How Caddo Parish Is Handling the Mask Mandate Compared to Shreveport
Mask mandates are a hot topic all across the United States at the moment and specifically here in our region. Yesterday, Shreveport's face mask mandate went into effect with a lot of outrage. Many in our community did not like the way the executive order was written, how punishments were directed strictly at businesses or how late businesses were given notice on the rules they were supposed to enforce.
Meanwhile, the Caddo Commission is expected to vote on their own mask mandate today during their Zoom meeting (which, if you want to watch, starts at 3:30 pm). And while both mandates are similar, there are some key differences. You can read the proposal for yourself on the Caddo Commission website.
The first thing that jumped off the page at me while reading over the proposed mandate for Caddo was this line here: "Business establishments may contact the Parish for an allocation of free masks from its limited supply." Which is reasonable and makes sense. If you don't have a mask for whatever reason, one will be provided to you. And it comes at no additional cost to the business. That seems like a reasonable and logical step. And to me, if you're going to mandate a citizen to have an item, it should be provided to them. Personally, to me, that's kind of a big deal.
The next big difference between the two orders is the enforcement/punishment section. In the City of Shreveport, the punishment for businesses can be a severe as having your water shutoff and being closed indefinitely. While there are stricter penalties including revocation of licenses listed in the Caddo mandate, they have escalating steps clearly outlined.
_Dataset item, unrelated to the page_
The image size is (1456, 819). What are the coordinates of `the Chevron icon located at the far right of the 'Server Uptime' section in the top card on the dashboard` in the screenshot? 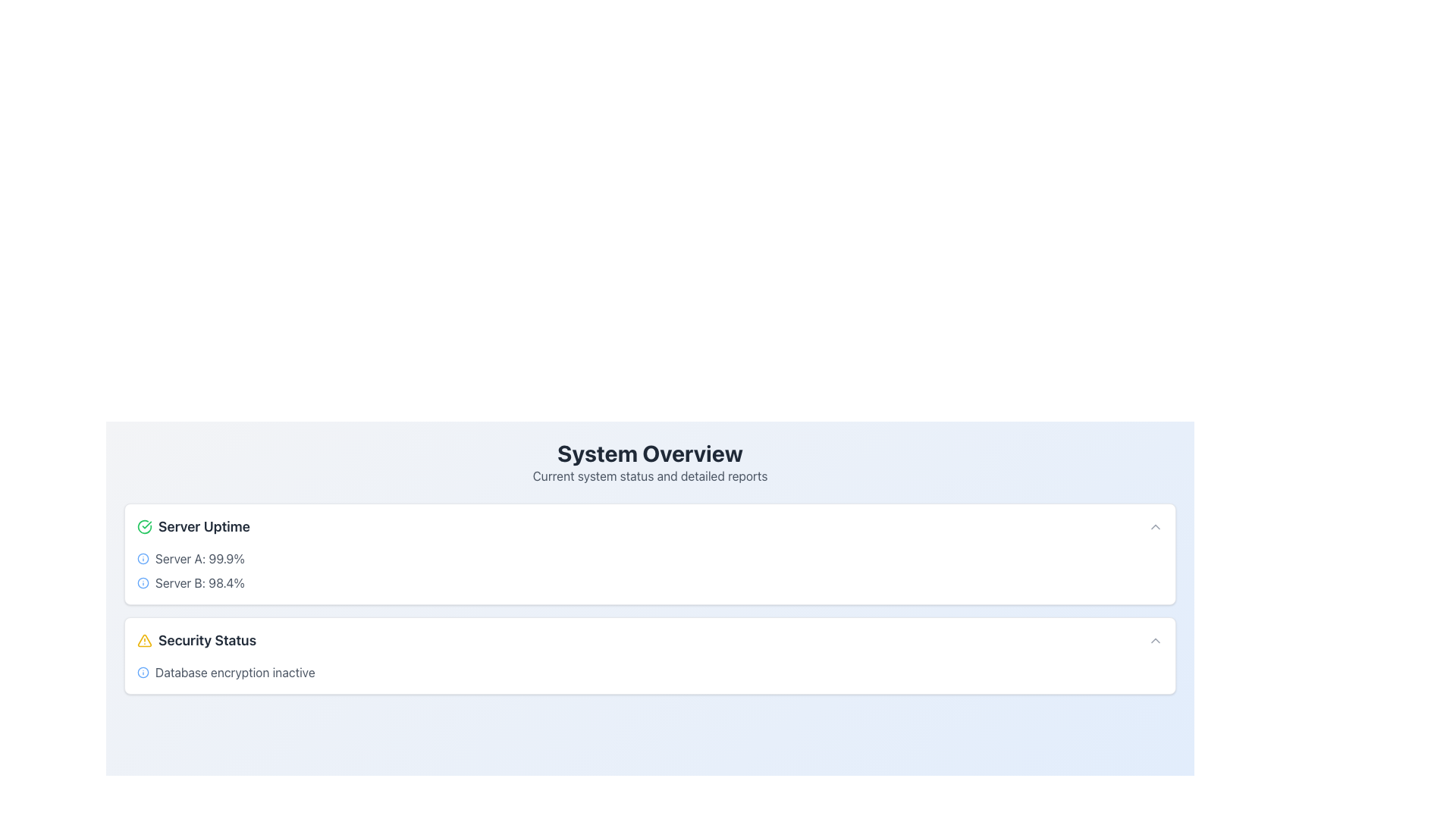 It's located at (1154, 526).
First violation is a warning. Second is a fine up to $250. Third is a $500. Plus, there's an expressed description of what is expected from businesses and their staff. It's clear language that's easy to follow.
I don't want to get into the politics or legalities of face masks mandates, but if you're going to have a policy, it should be easy to read and understand. It should be provided to the public to read and understand before it goes into effect. Plus, as an added bonus, the Parish is actually putting the mandate up for a vote and amending it and discussing/debating publicly.